- _Task brief_
Produce as output only the lines below starting at the line with "The width and height of the screenshot is (639, 1568)." and continuing through the line with "Image resolution: width=1512", each one exactly as written.

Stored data

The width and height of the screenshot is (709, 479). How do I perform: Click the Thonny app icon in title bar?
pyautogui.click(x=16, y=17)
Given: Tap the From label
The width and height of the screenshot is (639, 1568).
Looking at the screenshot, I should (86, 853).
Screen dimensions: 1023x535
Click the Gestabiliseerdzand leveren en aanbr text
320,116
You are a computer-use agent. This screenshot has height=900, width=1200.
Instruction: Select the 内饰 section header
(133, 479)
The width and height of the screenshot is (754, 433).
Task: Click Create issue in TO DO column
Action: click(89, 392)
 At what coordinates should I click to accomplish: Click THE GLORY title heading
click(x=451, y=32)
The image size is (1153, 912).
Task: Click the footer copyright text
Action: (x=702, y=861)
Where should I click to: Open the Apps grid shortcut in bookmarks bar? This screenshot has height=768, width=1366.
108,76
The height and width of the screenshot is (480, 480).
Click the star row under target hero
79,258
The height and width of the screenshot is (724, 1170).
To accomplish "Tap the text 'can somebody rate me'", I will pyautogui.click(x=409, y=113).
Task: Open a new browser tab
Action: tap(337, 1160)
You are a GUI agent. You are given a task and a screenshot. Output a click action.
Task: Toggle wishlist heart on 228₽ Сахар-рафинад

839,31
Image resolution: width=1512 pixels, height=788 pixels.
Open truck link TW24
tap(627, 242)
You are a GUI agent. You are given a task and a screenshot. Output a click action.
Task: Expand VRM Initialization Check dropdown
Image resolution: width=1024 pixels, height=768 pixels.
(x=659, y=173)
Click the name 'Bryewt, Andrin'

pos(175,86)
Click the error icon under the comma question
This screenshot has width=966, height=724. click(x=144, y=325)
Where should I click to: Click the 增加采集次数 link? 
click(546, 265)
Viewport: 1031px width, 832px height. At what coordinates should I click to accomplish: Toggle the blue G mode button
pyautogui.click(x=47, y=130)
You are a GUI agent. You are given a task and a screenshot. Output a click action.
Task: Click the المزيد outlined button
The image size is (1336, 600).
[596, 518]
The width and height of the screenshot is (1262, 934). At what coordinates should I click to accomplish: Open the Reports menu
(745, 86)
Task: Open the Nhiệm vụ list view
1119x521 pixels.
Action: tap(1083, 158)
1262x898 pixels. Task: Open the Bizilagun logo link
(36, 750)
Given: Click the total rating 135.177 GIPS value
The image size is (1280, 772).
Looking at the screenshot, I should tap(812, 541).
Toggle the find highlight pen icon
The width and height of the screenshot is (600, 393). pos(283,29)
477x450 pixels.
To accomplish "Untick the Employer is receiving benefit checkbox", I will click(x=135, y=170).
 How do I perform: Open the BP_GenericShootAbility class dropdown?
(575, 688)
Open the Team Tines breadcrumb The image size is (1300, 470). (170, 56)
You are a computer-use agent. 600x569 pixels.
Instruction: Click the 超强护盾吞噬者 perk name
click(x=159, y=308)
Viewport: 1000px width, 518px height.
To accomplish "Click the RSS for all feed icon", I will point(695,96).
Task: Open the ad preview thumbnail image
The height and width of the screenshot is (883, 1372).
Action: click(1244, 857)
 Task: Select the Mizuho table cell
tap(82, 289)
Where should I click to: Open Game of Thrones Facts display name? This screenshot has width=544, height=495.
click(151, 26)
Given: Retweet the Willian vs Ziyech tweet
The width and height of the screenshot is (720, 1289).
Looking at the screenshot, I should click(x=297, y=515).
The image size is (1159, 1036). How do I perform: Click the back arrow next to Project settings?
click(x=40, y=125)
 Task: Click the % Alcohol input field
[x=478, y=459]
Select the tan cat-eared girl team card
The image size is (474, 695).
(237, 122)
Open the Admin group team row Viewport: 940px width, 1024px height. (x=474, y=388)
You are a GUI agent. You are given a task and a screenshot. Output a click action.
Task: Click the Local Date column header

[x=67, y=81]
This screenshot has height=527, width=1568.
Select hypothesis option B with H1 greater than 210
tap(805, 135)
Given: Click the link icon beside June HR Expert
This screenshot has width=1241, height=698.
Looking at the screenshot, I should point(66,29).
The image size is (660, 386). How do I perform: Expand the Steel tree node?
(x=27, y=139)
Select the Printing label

- _Your solution_
The width and height of the screenshot is (639, 1568).
Looking at the screenshot, I should (86, 853).
Screen dimensions: 1023x535
Click the Gestabiliseerdzand leveren en aanbr text
320,116
You are a computer-use agent. This screenshot has height=900, width=1200.
Instruction: Select the 内饰 section header
(133, 479)
The width and height of the screenshot is (754, 433).
Task: Click Create issue in TO DO column
Action: click(89, 392)
 At what coordinates should I click to accomplish: Click THE GLORY title heading
click(x=451, y=32)
The image size is (1153, 912).
Task: Click the footer copyright text
Action: (x=702, y=861)
Where should I click to: Open the Apps grid shortcut in bookmarks bar? This screenshot has height=768, width=1366.
108,76
The height and width of the screenshot is (480, 480).
Click the star row under target hero
79,258
The height and width of the screenshot is (724, 1170).
To accomplish "Tap the text 'can somebody rate me'", I will pyautogui.click(x=409, y=113).
Task: Open a new browser tab
Action: tap(337, 1160)
You are a GUI agent. You are given a task and a screenshot. Output a click action.
Task: Toggle wishlist heart on 228₽ Сахар-рафинад

839,31
Image resolution: width=1512 pixels, height=788 pixels.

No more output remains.